Here’s how teams on Databricks and Monte Carlo can benefit from our strategic partnership:

  • Achieve end-to-end data observability across your Databricks Lakehouse Platform without writing code. Get full, automated coverage across your data pipelines with a low-code implementation process. Access out-of-the-box visibility into data Freshness, Volume, Distribution, Schema, and Lineage by plugging Monte Carlo into your lakehouse.
  • Know when data breaks, as soon as it happens. Monte Carlo continuously monitors your Databricks assets and proactively alerts stakeholders to data issues. Monte Carlo’s machine learning-first approach gives data teams complete coverage for freshness, volume and schema changes, and opt-in distribution monitors and business-context-specific checks layered on top ensure you’re covered at each stage of your data pipeline.
  • Find the root cause of data quality issues fast. Pre-built machine learning-based monitoring and anomaly detection save time and resources, giving teams a single pane of glass to investigate and resolve data issues. By bringing all information and context for your pipelines into one place, teams spend less time firefighting data issues and more time innovating for the business.
  • Immediately understand the business impact of bad data. End-to-end Spark lineage on top of Unity Catalog for your pipelines from the point it enters Databricks (or further upstream!) down to the business intelligence layer, data teams can triage and assess the business impact of their data issues, reducing risk and improving productivity throughout the organization.
  • Prevent data downtime. Give your teams complete visibility into your Databricks pipelines and how they impact downstream reports and dashboards to make more informed development decisions. With Monte Carlo, teams can better manage breaking changes to ELTs, Spark models, and BI assets by knowing what is impacted and who to notify.

In addition to supporting existing mutual customers, Monte Carlo provides end-to-end, automated coverage for teams migrating from their legacy stacks to Databricks Lakehouse Platform. Moreover, Monte Carlo’s security-first approach to data observability ensures that data never leaves your Databricks Lakehouse Platform.

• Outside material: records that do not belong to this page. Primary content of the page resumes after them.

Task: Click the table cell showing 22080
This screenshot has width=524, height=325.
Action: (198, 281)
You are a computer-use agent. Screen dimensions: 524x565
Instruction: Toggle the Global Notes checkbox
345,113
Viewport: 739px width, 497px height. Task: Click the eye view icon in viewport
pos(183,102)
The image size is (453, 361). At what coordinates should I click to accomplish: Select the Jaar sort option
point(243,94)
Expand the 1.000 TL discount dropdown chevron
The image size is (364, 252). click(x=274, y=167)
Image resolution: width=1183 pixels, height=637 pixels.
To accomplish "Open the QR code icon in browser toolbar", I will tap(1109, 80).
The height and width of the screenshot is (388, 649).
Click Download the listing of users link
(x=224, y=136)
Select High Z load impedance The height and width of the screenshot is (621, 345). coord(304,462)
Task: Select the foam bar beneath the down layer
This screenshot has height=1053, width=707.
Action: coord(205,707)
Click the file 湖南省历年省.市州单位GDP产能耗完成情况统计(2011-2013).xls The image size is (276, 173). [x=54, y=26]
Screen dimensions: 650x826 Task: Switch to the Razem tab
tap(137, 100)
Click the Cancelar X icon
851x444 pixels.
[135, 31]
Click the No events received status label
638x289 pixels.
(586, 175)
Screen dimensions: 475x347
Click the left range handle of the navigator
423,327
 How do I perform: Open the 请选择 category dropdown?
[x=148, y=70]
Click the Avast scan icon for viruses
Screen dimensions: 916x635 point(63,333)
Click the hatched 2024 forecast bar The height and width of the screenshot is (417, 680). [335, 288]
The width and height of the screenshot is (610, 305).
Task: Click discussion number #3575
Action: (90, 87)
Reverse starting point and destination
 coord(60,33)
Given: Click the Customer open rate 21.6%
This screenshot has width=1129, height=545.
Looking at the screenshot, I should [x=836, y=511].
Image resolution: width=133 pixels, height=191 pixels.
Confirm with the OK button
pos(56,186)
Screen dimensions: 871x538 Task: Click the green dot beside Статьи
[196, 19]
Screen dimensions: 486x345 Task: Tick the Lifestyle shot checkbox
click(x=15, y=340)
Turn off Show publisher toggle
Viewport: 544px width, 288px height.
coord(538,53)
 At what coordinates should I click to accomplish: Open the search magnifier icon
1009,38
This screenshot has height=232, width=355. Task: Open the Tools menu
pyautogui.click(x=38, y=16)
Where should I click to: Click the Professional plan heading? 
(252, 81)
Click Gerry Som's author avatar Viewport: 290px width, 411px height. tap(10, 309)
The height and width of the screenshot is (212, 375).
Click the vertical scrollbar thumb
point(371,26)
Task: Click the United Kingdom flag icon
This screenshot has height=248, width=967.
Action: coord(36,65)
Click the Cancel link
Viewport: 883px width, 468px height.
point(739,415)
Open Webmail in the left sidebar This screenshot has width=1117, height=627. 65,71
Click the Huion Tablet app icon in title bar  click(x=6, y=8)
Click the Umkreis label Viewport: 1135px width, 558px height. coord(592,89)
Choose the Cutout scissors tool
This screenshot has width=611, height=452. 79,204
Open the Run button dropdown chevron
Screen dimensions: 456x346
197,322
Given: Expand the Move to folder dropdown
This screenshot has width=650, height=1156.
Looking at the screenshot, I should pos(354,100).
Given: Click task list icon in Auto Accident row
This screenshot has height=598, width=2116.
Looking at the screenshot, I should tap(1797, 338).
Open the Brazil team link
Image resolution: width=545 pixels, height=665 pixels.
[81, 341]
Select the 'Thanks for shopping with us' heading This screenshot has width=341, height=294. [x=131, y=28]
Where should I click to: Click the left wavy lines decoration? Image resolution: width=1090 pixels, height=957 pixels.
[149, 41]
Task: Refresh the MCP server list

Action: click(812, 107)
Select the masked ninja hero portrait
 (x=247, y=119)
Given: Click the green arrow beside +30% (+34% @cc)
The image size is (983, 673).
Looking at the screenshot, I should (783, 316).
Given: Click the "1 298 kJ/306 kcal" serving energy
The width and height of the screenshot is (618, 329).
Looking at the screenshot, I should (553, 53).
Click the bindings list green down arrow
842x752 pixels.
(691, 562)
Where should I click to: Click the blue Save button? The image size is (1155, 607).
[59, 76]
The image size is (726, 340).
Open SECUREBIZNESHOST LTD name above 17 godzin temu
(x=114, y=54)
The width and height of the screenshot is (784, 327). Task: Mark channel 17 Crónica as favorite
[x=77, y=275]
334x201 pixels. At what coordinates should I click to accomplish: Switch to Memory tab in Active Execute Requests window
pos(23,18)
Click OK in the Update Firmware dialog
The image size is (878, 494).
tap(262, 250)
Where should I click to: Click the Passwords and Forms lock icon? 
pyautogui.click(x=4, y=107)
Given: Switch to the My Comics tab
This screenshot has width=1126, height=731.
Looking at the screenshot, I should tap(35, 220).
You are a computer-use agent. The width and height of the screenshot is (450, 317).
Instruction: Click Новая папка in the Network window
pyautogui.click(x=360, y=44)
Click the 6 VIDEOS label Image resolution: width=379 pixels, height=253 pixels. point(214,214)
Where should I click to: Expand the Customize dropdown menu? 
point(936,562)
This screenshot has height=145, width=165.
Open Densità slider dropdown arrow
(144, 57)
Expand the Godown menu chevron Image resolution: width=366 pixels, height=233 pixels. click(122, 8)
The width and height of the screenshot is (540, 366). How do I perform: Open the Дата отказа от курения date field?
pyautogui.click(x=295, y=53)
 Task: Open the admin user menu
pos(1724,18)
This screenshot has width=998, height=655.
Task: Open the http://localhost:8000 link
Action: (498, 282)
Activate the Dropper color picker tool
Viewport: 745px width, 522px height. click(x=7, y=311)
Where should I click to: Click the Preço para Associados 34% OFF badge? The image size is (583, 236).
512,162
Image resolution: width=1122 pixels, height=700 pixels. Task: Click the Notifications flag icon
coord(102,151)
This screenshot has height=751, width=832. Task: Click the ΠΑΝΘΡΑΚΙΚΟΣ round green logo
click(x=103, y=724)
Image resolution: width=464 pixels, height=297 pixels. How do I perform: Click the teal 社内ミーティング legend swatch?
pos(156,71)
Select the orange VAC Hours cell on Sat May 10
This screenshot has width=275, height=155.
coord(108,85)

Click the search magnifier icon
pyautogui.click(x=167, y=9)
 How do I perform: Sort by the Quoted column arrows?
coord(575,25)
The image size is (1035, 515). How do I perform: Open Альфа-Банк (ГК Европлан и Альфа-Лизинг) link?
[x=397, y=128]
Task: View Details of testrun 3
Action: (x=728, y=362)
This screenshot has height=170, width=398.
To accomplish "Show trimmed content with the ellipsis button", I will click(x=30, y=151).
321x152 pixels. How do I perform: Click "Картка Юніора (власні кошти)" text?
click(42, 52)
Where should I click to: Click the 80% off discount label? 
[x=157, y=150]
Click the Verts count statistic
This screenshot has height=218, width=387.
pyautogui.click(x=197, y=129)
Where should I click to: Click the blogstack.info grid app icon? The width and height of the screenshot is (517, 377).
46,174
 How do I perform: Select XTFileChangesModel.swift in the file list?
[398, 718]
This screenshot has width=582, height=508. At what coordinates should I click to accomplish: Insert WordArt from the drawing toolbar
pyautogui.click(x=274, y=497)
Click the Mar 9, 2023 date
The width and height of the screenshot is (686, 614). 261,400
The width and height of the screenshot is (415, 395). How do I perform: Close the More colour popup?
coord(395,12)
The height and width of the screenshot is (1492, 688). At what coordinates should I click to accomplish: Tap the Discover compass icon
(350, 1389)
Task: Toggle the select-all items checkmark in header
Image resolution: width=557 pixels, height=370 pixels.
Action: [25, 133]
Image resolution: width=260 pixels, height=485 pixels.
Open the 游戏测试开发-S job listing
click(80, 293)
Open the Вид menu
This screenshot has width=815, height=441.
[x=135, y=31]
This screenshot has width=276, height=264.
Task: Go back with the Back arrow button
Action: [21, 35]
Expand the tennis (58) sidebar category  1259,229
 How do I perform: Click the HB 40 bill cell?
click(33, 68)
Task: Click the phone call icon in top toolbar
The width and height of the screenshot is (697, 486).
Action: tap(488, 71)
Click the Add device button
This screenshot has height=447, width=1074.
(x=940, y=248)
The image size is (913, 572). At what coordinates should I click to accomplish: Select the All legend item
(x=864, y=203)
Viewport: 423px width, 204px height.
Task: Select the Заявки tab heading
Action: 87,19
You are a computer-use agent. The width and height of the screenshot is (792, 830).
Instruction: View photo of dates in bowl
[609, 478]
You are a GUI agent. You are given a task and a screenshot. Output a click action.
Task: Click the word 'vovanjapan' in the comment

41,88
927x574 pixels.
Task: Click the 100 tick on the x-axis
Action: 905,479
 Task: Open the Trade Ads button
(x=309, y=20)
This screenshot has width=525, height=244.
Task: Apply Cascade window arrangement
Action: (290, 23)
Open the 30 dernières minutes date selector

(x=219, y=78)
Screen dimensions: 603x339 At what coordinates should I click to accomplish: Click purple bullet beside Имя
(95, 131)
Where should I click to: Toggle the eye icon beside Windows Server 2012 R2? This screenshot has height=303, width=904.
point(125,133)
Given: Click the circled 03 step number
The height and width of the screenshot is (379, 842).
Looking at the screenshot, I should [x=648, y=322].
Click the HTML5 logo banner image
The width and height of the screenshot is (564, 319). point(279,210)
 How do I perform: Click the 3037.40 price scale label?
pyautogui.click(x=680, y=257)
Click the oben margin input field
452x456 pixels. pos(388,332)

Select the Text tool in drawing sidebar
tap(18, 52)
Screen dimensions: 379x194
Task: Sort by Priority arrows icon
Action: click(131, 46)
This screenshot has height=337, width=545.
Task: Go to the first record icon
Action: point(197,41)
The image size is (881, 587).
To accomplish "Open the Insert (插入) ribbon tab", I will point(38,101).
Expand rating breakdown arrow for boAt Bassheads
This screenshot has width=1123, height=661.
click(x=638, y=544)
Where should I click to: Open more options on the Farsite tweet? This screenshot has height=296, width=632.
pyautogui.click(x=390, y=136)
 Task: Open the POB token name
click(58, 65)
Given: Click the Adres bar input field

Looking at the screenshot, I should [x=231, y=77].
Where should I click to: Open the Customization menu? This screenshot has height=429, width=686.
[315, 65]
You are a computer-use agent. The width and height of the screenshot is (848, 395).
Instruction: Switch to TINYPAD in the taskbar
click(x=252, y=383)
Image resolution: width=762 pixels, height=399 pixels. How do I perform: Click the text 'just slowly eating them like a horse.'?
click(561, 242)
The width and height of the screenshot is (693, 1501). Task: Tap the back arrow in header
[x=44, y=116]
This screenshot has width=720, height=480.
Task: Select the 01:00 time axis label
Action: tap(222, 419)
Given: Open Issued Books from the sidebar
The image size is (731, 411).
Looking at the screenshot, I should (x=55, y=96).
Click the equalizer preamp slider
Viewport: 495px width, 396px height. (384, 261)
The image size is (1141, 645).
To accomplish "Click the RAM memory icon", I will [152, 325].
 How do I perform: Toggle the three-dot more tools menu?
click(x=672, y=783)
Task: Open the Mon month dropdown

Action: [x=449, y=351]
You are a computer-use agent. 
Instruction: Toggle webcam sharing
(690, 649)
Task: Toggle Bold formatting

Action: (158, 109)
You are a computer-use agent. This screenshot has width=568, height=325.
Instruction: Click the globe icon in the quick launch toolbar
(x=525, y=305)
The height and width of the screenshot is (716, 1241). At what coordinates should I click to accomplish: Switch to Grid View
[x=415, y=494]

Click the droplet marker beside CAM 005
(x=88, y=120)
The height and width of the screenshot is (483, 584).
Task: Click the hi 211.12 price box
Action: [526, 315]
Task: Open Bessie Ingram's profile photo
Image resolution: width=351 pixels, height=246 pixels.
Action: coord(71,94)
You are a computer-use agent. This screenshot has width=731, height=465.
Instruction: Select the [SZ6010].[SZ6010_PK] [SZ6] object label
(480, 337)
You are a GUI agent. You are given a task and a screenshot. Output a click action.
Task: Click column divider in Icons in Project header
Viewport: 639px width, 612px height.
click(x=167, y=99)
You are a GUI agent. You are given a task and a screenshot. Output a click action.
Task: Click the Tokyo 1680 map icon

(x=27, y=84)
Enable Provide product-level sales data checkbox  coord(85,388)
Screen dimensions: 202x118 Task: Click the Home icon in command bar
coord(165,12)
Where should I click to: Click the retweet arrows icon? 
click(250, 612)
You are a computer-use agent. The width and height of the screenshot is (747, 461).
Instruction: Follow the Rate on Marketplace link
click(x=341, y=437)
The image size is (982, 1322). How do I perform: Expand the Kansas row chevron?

Monte Carlo can automatically monitor and alert for data schema, volume, freshness, and distribution anomalies within the Databricks Lakehouse Platform.

Monte Carlo can automatically monitor and alert for data schema, volume, freshness, and distribution anomalies within the Databricks Lakehouse Platform.

What our mutual customers have to say

Monte Carlo and Databricks customers like ThredUp, a leading online consignment marketplace, and Ibotta, a global cashback and rewards app, are excited to leverage the new Delta Lake and Unity Catalog integrations to improve data reliability at scale across their lakehouse environments.

ThredUp’s data engineering teams leverage Monte Carlo’s capabilities to know where and how their data breaks in real-time. The solution has enabled ThredUp to immediately identify bad data before it affects the business, saving them time and resources on manually firefighting data downtime.

“With Monte Carlo, my team is better positioned to understand the impact of a detected data issue and decide on the next steps like stakeholder communication and resource prioritization. Monte Carlo’s end-to-end lineage helps the team draw these connections between critical data tables and the Looker reports, dashboards, and KPIs the company relies on to make business decisions,” said Satish Rane, Head of Data Engineering, ThredUp. “I’m excited to leverage Monte Carlo’s data observability for our Databricks environment.”

At Ibotta, Head of Data, Jeff Hepburn and his team rely on Monte Carlo to deliver end-to-end visibility into the health of their data pipelines, starting with ingestion in Databricks down to the business intelligence layer.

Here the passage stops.